*PASSAGE TO READ*

▼▼▼

Hotel Colonial is a large converted Republican house two minutes walk from the main square. Lots of style and character, bit thin on facilities. The only thing locking the french window is a little metal latch. It’s clean and there’s hot water- in the shower.

The main square is large and elegant, populated in the early evening by lots of families just hanging around. Sunset was eye-catching.

On Sunday is the national finals of the Marinera. This is a very formal almost ritualised dance where the man attempts to seduce the lady by the elegance of his dancing. She purports to resist. There’s a great deal of waving hankies by both. Some traces of flamenco but without the vibrancy. It’s rather genteel and stylised. Each couple gets five minutes to complete their routine. Quite a few of the couples reminded me of the ballroom dancers in Hi de Hi. Occasionally there would be a couple who really clicked and buzzed. The best was a generously proportioned girl, light on her feet and wearing a very day to day dress, rather than the glitz most had on. And not wearing a botox smile! 

The judges were changed for each age group but the band seemed to just keep banging out the same tune time after time.

These were the judges in waiting. Four couples at a time. An intriguing spectacle but you needed to be an aficionado to stay all day.

Sunday is limited choice for eating so I ended up in a chifa, a Peruvian tradition of fusion with chinese. They are quite common. This one proved to be excellent. Chow mein with chicken, large juicy prawns and quails eggs and lots of vegetables. I managed to eat most of it! The owner was from Shanghai  but had spent ten years in Toronto. He had some pungent thoughts on Peruvian junk food habits. You certainly see a lot of overweight people under fifty. He obviously worked hard at running a good restaurant. I felt sorry when he admitted he had lost $60000 in the Madoff Ponzi scheme.

▲▲▲

*INSTRUCTIONS TO FOLLOW*
Carry on the travel account above about the hotel, the Marinera dance finals and the chifa meal, starting right after its final sentence.

*EXTRACTED ENTRIES*

▼▼▼

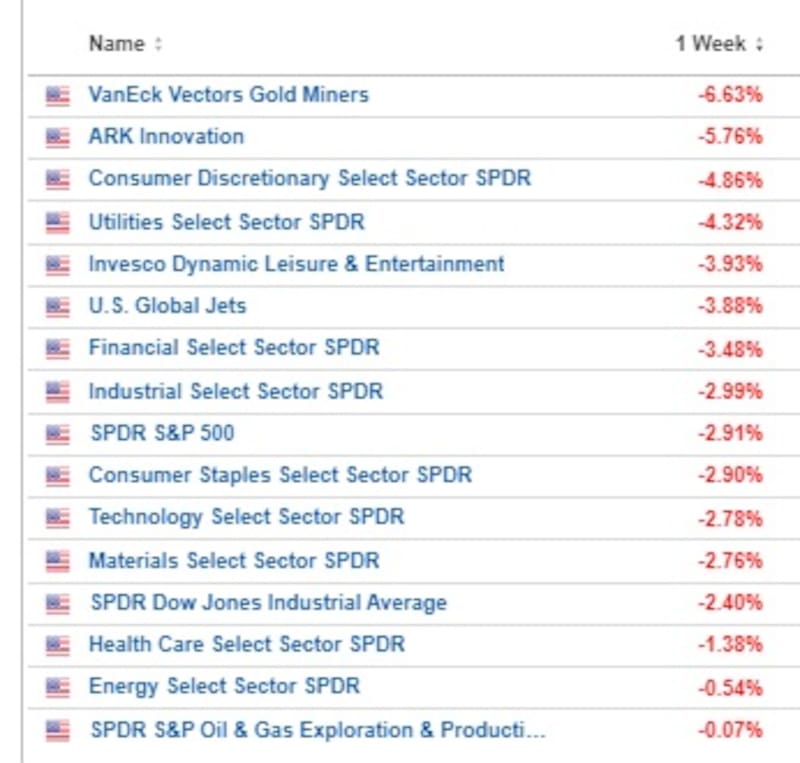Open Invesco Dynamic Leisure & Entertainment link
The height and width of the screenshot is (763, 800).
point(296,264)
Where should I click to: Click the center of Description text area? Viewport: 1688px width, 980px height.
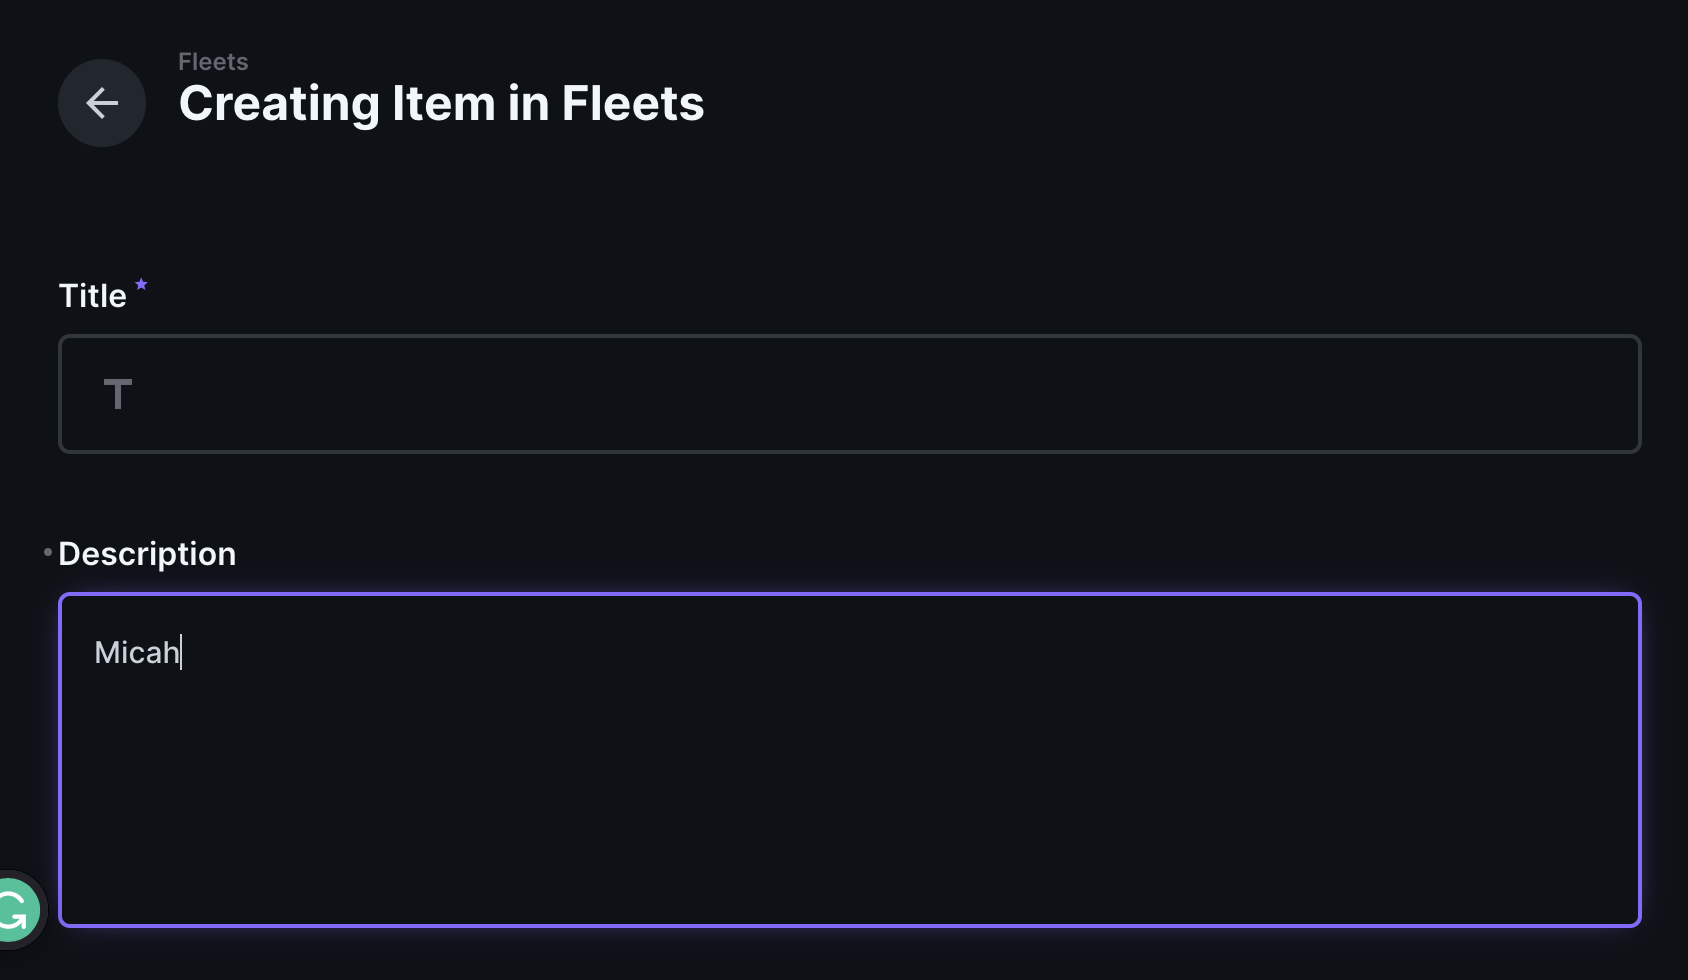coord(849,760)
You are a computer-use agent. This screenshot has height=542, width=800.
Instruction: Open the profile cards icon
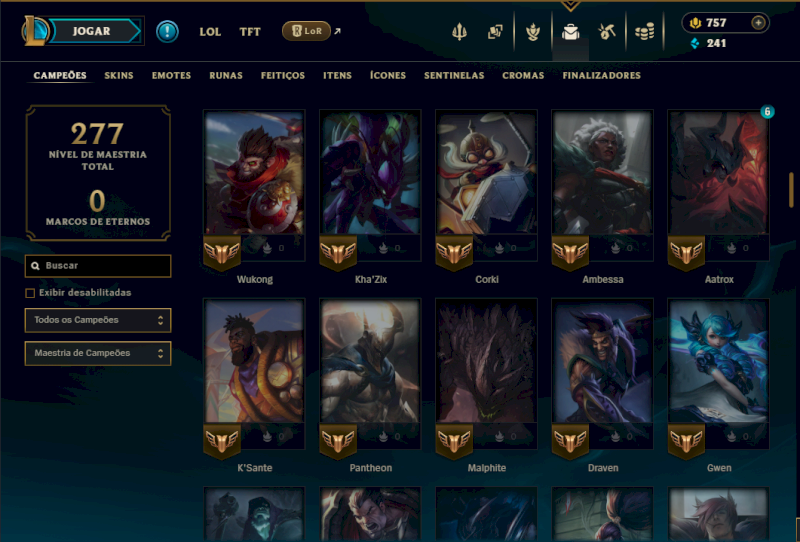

▲▲▲

*SOLVED PROBLEM*
After the previous tour experiences I decided to go to Moche under my own steam in a combi- minibus communal transport one step up from a bus. The fare collectors are invariably helpful and always looking to fill the bus. The collection I wanted to see is now housed in the town hall, so easy to find but tricky to get in to. Passport number and forms! It is a remarkable collection of pottery put together over many years. He had immaculate taste, everything was top quality.

These faces were all individuals sculpted onto the bottle. They date from 200-900AD. We were barely managing a bit of impressed string for decoration then! The one with the monkey is not fit for a family website! I’d had huge expectations and came away buzzing that they had been met.

The afternoon got better. Two adobe brick pyramids, misnamed by a European archaeologist as Huaca del Sol and del Luna, were actually an administrative site and a religious one. The latter had been fully excavated with astonishing results. Each time there was a new regime they built on top, covering up the old and conserving it in the process. The wall paintings are over 1200 years old and fresh.

It’s about three metres wide. The lowest level is about fifteen metres deep. Once again a free guided tour on my own, and the girl very knowledgeable.

While I had been waiting for her I spotted a woman moulding clay at a stall. Turned out it is her father who is the potter. Explained my interest but then the guide came by.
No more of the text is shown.